• _Objective_: Rewrite the material starting at the line containing "Click the part (b) purpose paragraph" and ending at the line containing "Action: (394, 298)", replacing "binoculars" with "magnifier" and keeping everything else unchanged. Omit the pictures from your answer.

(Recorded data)
##############################
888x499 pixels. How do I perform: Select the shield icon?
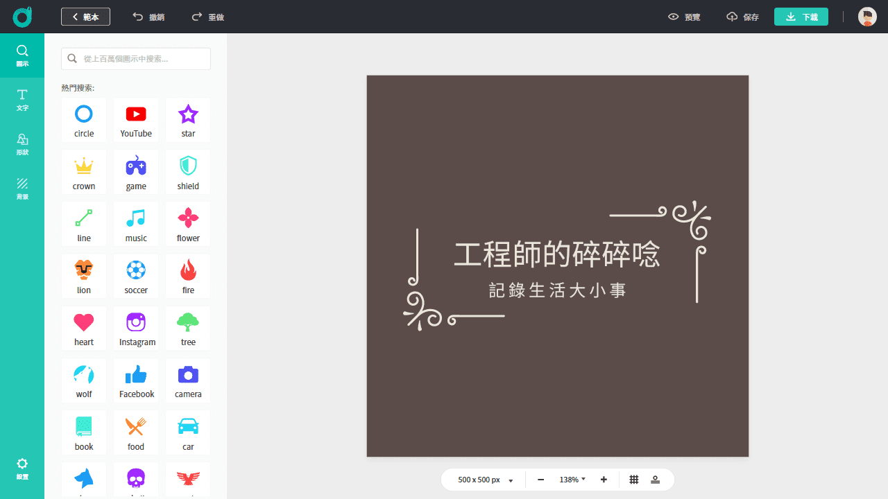pyautogui.click(x=187, y=171)
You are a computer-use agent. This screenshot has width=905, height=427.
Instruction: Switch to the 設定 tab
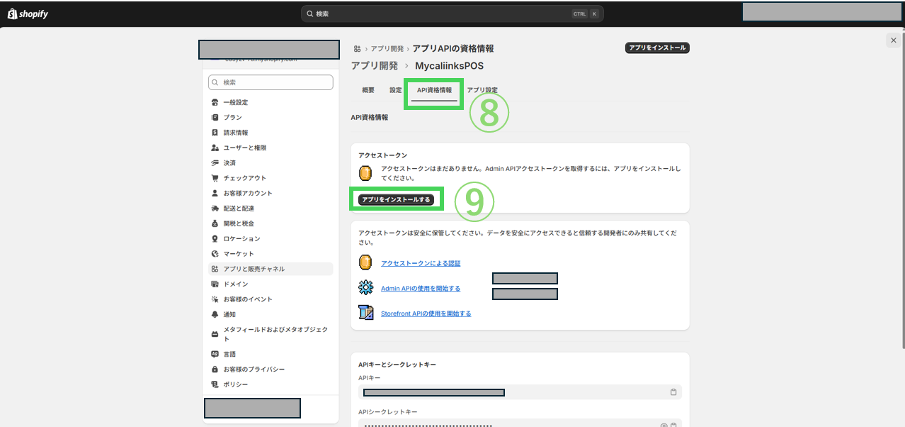pos(395,90)
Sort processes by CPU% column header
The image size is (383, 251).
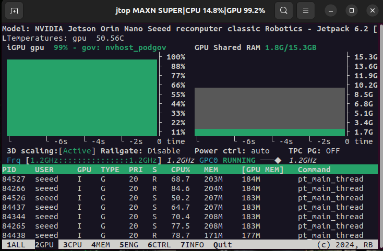coord(181,170)
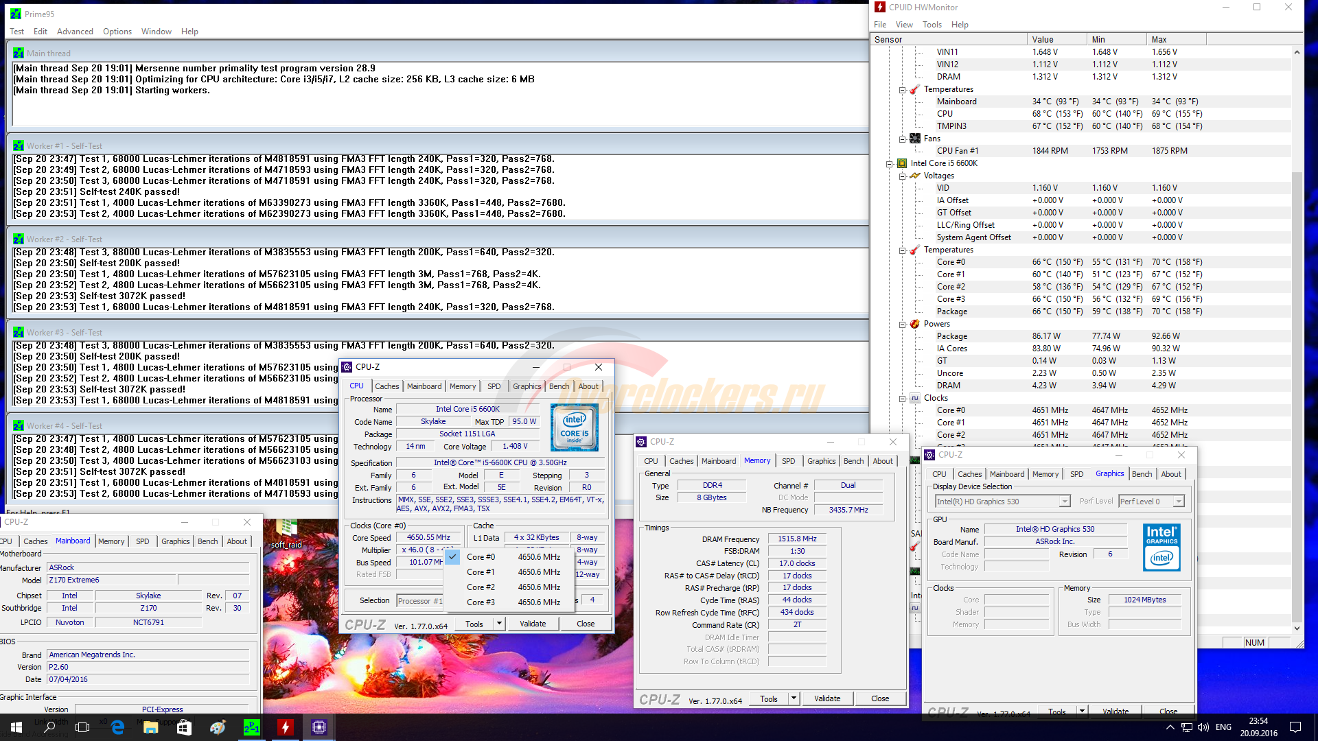The image size is (1318, 741).
Task: Click the Intel Core i5 6600K chip icon
Action: click(x=902, y=163)
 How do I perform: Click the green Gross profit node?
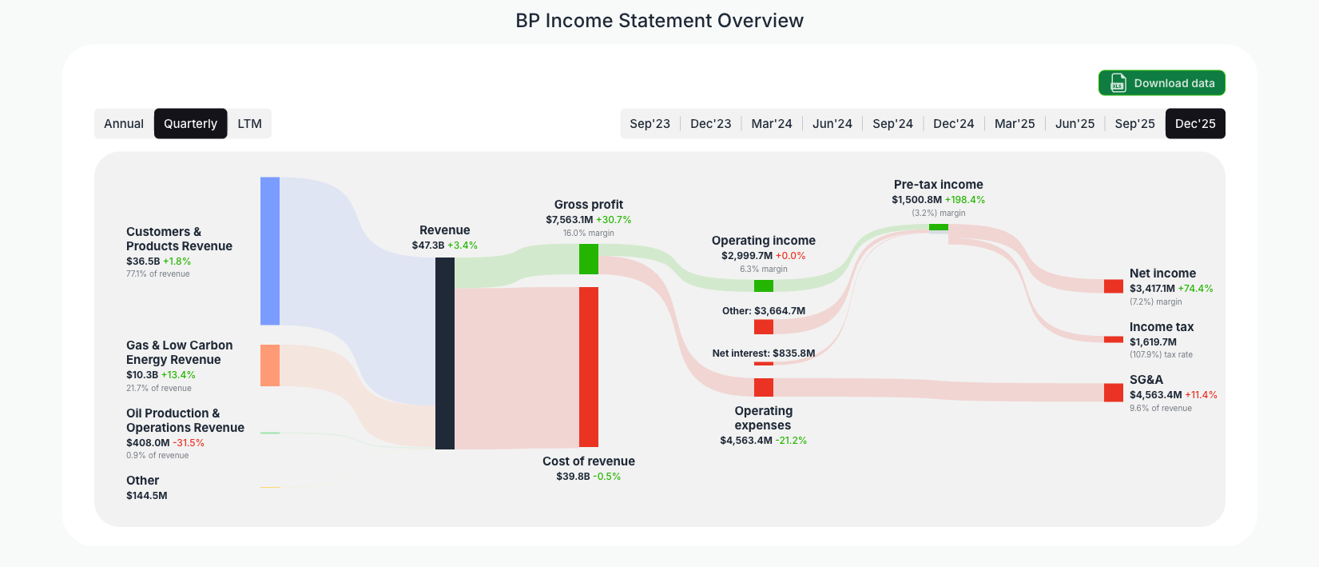coord(589,258)
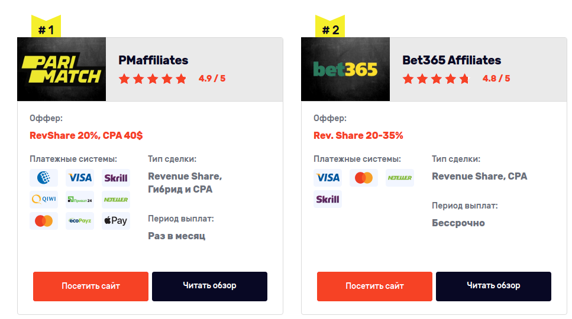Click the Visa icon in PMaffiliates card
The width and height of the screenshot is (572, 319).
(x=80, y=178)
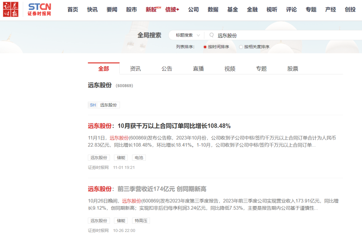Open 信披+ in the top navigation
The width and height of the screenshot is (362, 237).
(x=172, y=9)
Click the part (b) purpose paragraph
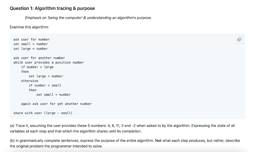 click(x=125, y=143)
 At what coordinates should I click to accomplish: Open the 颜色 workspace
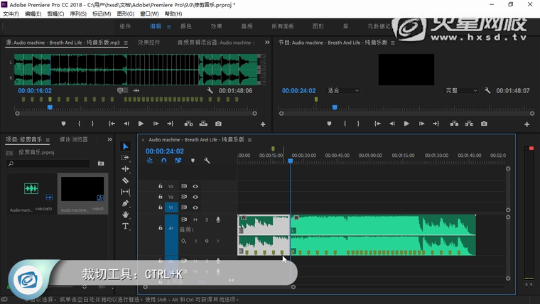(x=186, y=26)
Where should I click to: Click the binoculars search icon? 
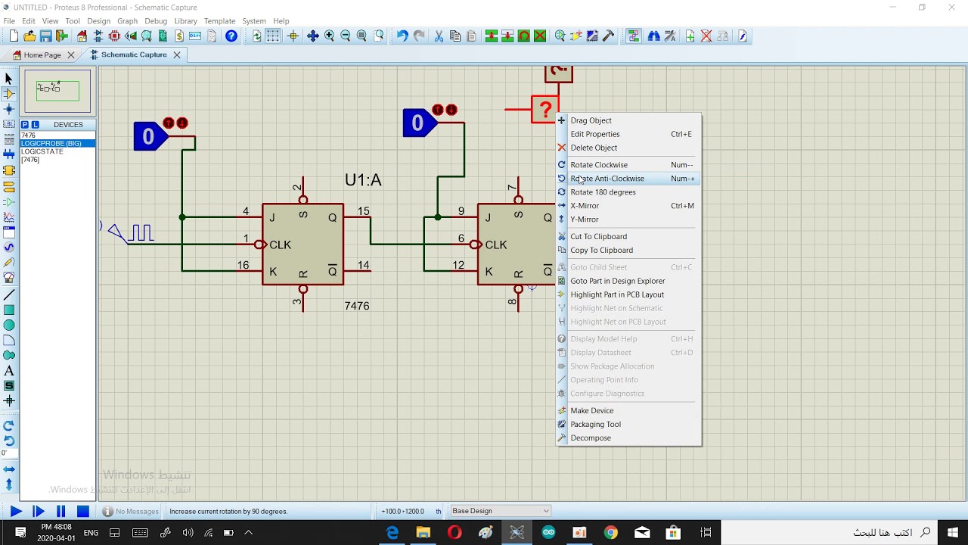(x=653, y=36)
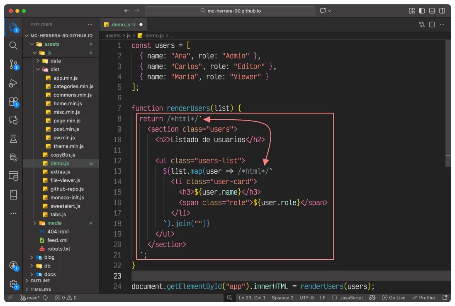Screen dimensions: 455x306
Task: Click Go Live in status bar
Action: (394, 298)
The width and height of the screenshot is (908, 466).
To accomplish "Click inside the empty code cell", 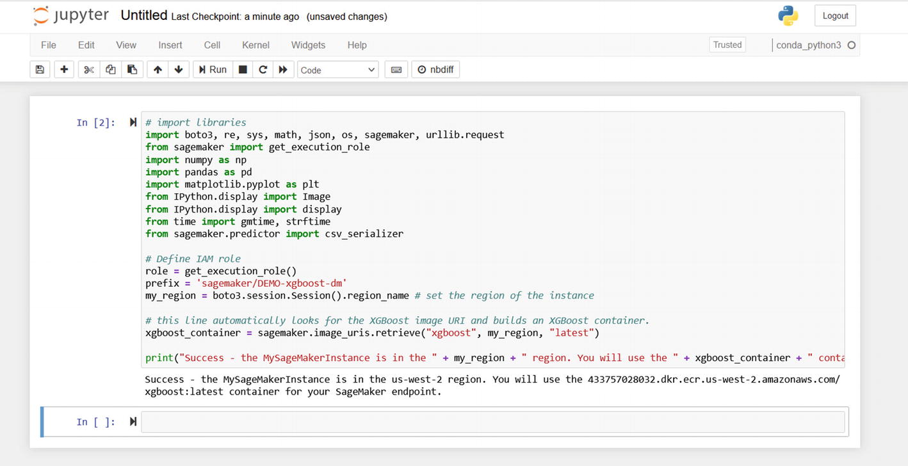I will [492, 422].
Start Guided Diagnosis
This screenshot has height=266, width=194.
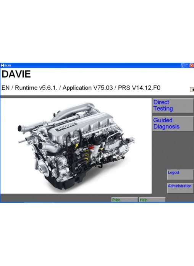point(173,123)
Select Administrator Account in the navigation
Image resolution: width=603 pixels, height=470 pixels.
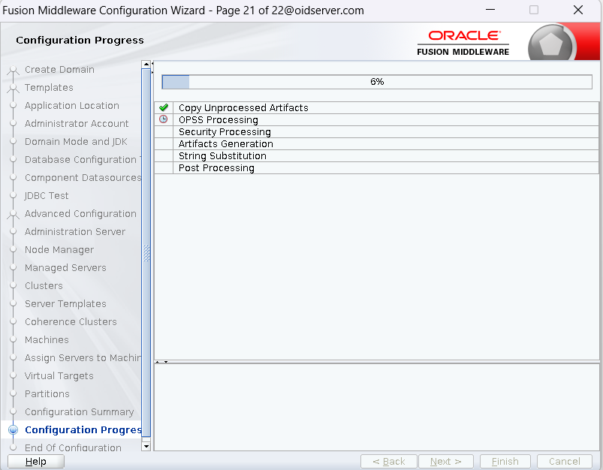77,124
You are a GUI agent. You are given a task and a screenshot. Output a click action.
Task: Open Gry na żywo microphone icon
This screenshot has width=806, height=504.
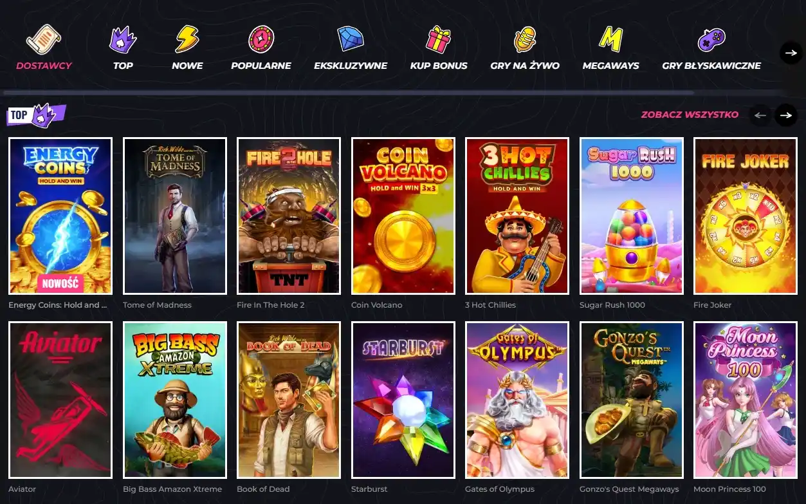(525, 39)
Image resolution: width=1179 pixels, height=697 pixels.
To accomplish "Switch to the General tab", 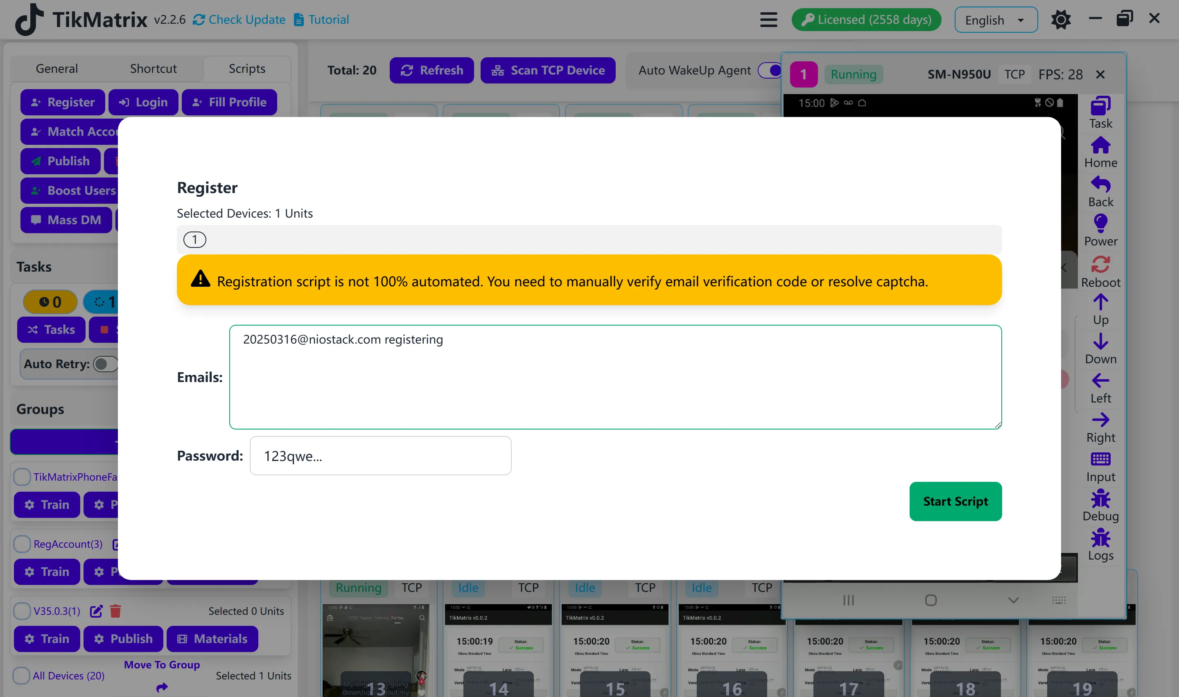I will coord(57,69).
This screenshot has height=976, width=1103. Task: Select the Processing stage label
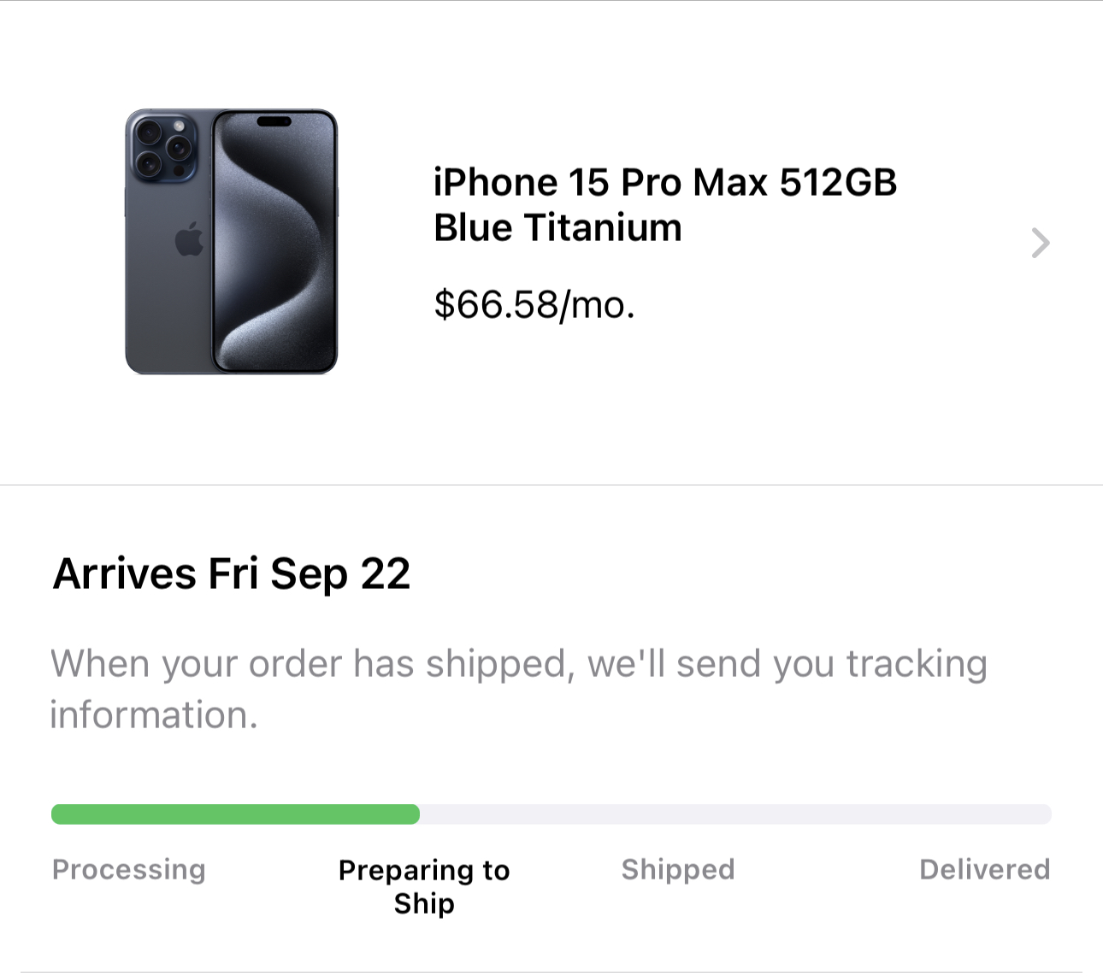[x=129, y=869]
##############################
• _Task answer_:
Click the part (b) purpose paragraph
 click(x=125, y=143)
 At what coordinates should I click to accomplish: Open the 颜色 workspace
(x=186, y=26)
Where should I click to: Click the magnifier search icon? 
(x=653, y=36)
Screen dimensions: 455x306
Task: Click Go Live in status bar
Action: (394, 298)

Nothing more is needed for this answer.